'''

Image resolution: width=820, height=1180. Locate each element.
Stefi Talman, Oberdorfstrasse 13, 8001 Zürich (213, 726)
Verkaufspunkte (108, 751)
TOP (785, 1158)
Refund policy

'''

All the lines above must appear again in the answer, word for word.

* Solution to the problem
Image resolution: width=820, height=1180. Locate each element.
Stefi Talman, Oberdorfstrasse 13, 8001 Zürich (213, 726)
Verkaufspunkte (108, 751)
TOP (785, 1158)
Refund policy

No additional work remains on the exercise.